------ Texto fornecido

O acordo ortográfico celebrado entre Portugal e Brasil em 1986 levantou acesa polémica há cerca de 30 anos e, pelo visto, continua a despoletar, em Portugal, posições dramáticas contrárias a esse acordo e debates inflamados. Estas posições não seriam de surpreender se os que pretendem que se anule o acordo não o apresentassem como uma questão maior que afeta a conduta dos portugueses ou os princípios do seu funcionamento social. No entanto, com surpresa se verifica que comentadores como o Dr. Pacheco Pereira (P.P.) emitem opiniões sobre o acordo ortográfico que, no mínimo, merecem ser contraditadas por quem trabalha nesta área. Lembre-se, antes de passar à explanação do problema, que a história das reformas e dos acordos ortográficos entre Portugal e Brasil é longa, tendo como início, em 1911, uma sugestão de reforma seguida de um primeiro acordo proposto pela Academia Brasileira em 1931 e replicado pela Academia Portuguesa em 1945. Em 1973 e 1975 foi esboçado um novo acordo que emanou de discussões levadas a efeito num seminário de grande repercussão realizado em Coimbra em 1967. Este foi o ponto de partida para o acordo que surgiu como trabalho básico em 1986. É sobre as reações que tem suscitado que incide este texto.

------------
------ Dados fornecidos

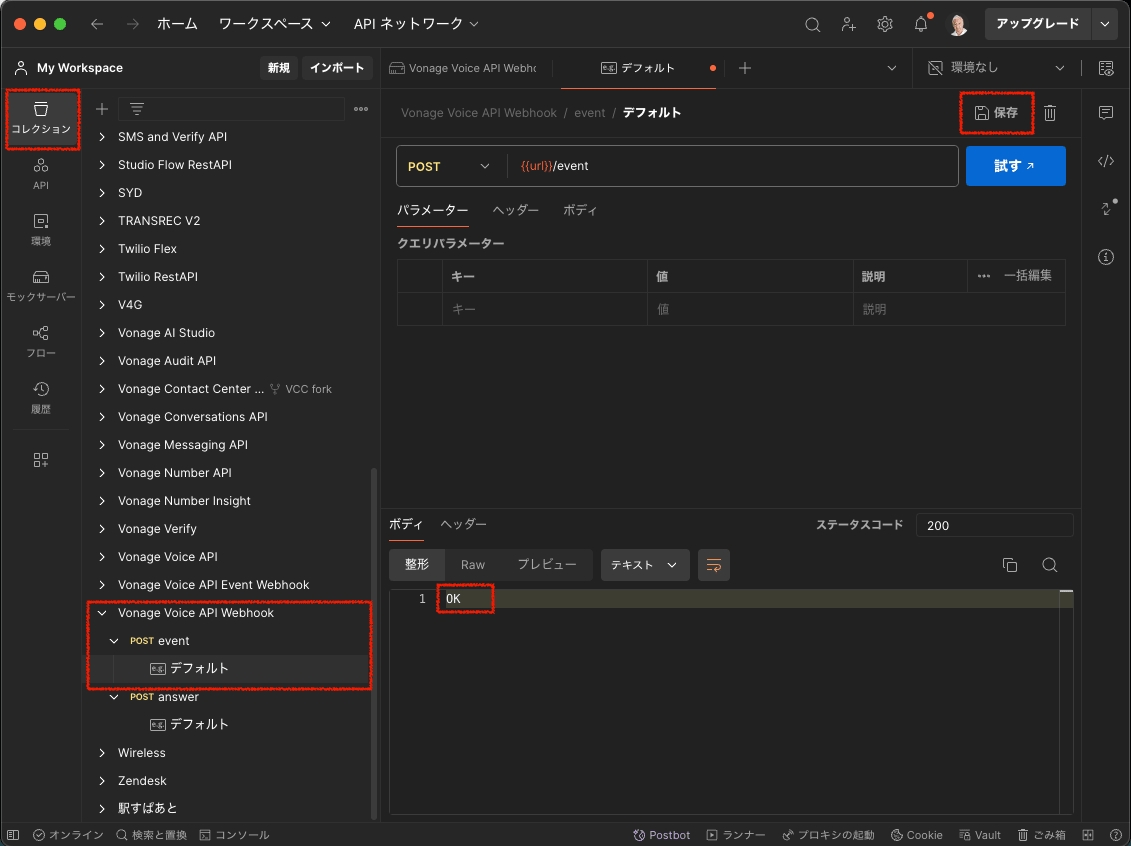Open the モックサーバー panel
The width and height of the screenshot is (1131, 846).
pos(41,287)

------------

● **Instruções da tarefa**
Responda, a partir do texto sobre o acordo ortográfico, às seguintes perguntas:
(a) Em que ano foi celebrado entre Portugal e Brasil o acordo ortográfico que gerou a polémica?
(b) Que instituição propôs o primeiro acordo, e em que ano?
(c) Em que cidade se realizou o seminário de 1967?

● **Exercício resolvido**
(a) Em 1986.
(b) A Academia Brasileira, em 1931.
(c) Em Coimbra.